Entries supplied START

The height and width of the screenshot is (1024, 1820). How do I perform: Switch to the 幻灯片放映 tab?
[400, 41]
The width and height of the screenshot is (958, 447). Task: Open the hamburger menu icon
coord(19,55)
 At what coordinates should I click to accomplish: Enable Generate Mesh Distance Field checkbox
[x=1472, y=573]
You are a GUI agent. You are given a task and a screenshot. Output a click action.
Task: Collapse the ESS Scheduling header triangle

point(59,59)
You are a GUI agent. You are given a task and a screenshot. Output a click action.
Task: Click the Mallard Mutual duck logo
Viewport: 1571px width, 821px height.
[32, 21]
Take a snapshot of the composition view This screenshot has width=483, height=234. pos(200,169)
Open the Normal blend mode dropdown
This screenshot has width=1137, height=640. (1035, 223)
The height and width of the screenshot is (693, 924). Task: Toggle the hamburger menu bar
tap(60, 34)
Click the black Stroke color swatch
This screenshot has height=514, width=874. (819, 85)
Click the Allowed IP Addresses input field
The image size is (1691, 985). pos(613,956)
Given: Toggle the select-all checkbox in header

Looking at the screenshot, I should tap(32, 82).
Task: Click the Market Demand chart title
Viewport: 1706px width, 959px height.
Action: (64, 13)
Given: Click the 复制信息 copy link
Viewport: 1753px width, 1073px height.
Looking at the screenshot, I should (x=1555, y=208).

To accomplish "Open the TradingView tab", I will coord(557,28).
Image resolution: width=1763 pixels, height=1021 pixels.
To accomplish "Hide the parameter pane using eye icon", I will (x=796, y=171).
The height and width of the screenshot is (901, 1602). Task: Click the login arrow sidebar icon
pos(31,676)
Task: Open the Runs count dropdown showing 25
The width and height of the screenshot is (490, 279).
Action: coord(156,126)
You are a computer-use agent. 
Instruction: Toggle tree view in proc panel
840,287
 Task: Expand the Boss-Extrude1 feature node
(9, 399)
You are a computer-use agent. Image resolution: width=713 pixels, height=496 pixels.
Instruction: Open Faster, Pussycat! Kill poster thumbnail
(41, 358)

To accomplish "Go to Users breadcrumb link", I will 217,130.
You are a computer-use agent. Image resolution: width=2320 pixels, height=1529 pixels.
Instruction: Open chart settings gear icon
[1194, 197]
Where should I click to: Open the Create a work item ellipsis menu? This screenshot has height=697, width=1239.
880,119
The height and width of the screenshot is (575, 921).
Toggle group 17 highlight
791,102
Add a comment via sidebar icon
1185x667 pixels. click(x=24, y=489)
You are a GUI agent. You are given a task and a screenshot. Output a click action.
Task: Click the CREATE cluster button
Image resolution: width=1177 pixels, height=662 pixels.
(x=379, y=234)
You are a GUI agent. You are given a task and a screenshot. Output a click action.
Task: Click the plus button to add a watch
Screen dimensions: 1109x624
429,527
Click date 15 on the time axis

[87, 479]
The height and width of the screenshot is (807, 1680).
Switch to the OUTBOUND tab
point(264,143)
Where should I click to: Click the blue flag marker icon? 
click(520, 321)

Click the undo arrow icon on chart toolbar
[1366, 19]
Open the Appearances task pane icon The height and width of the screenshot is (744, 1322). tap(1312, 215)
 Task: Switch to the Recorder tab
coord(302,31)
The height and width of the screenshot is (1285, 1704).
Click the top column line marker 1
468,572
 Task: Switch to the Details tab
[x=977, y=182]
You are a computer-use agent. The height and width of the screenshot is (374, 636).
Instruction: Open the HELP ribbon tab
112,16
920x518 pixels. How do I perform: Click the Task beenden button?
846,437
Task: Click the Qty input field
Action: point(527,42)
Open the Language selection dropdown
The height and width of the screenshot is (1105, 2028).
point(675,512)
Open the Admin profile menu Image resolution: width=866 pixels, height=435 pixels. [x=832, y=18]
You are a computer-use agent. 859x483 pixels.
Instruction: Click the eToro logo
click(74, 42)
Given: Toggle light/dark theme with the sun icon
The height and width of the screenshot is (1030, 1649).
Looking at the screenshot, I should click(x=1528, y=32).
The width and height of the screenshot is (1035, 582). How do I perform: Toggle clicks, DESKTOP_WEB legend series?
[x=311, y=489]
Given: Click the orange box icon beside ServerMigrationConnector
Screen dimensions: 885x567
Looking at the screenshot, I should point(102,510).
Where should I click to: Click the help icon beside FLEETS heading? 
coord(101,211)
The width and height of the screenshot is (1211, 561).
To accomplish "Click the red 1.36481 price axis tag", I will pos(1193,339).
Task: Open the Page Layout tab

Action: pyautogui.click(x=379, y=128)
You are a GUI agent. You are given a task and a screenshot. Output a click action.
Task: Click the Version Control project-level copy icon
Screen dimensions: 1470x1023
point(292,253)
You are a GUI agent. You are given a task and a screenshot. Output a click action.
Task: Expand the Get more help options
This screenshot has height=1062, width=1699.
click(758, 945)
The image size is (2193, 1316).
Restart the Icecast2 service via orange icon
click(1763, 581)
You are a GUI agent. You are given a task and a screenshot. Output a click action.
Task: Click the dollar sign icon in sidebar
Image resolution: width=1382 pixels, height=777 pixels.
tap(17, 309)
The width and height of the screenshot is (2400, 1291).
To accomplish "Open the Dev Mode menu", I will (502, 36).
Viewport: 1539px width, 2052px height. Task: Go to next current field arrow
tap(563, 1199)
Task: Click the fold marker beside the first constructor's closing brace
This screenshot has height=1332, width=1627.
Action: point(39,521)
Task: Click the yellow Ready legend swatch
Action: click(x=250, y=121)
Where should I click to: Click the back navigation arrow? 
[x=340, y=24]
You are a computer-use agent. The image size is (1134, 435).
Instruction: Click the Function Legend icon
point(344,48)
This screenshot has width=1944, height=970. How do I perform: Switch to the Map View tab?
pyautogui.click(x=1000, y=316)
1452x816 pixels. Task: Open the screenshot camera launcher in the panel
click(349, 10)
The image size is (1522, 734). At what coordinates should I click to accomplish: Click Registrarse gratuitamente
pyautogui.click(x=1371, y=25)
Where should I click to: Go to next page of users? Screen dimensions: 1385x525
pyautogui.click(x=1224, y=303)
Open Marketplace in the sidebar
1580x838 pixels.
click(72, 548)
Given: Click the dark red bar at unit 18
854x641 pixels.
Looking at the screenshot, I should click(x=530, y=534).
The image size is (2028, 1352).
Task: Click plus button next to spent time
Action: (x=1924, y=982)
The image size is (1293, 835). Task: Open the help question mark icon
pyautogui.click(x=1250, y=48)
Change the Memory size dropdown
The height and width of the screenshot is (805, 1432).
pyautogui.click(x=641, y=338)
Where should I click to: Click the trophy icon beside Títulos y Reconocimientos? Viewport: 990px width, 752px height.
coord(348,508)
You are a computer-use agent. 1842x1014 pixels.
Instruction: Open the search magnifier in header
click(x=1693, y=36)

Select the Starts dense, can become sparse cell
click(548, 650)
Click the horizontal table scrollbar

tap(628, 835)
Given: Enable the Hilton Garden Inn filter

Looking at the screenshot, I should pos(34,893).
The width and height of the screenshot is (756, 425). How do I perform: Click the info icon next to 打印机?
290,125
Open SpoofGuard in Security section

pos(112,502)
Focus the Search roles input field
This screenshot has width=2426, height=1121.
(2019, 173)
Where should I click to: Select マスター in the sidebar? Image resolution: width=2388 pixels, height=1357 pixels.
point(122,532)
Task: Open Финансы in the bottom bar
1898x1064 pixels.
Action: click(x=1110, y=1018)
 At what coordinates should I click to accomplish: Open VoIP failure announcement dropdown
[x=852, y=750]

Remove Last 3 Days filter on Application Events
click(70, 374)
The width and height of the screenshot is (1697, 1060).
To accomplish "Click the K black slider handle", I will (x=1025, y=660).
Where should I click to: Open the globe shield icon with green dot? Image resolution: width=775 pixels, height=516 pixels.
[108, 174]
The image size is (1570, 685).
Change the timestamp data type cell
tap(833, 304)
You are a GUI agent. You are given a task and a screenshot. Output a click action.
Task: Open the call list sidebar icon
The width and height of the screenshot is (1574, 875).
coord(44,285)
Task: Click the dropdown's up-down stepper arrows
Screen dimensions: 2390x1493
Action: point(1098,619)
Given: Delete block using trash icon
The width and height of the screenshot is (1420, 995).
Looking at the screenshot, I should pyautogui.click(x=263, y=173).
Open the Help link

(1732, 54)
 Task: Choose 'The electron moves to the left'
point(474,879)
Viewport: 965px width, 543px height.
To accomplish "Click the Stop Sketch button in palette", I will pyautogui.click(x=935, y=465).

Entries supplied END

**Your objective**
Could you return exactly the lines above from the line with "The image size is (2193, 1316)." to the line with "Given: Click the dark red bar at unit 18", both included, and nothing else?

**Solution**
The image size is (2193, 1316).
Restart the Icecast2 service via orange icon
click(1763, 581)
You are a GUI agent. You are given a task and a screenshot. Output a click action.
Task: Click the dollar sign icon in sidebar
Image resolution: width=1382 pixels, height=777 pixels.
tap(17, 309)
The width and height of the screenshot is (2400, 1291).
To accomplish "Open the Dev Mode menu", I will (502, 36).
Viewport: 1539px width, 2052px height. Task: Go to next current field arrow
tap(563, 1199)
Task: Click the fold marker beside the first constructor's closing brace
This screenshot has height=1332, width=1627.
Action: point(39,521)
Task: Click the yellow Ready legend swatch
Action: click(x=250, y=121)
Where should I click to: Click the back navigation arrow? 
[x=340, y=24]
You are a computer-use agent. The image size is (1134, 435).
Instruction: Click the Function Legend icon
point(344,48)
This screenshot has width=1944, height=970. How do I perform: Switch to the Map View tab?
pyautogui.click(x=1000, y=316)
1452x816 pixels. Task: Open the screenshot camera launcher in the panel
click(349, 10)
The image size is (1522, 734). At what coordinates should I click to accomplish: Click Registrarse gratuitamente
pyautogui.click(x=1371, y=25)
Where should I click to: Go to next page of users? Screen dimensions: 1385x525
pyautogui.click(x=1224, y=303)
Open Marketplace in the sidebar
1580x838 pixels.
click(72, 548)
Given: Click the dark red bar at unit 18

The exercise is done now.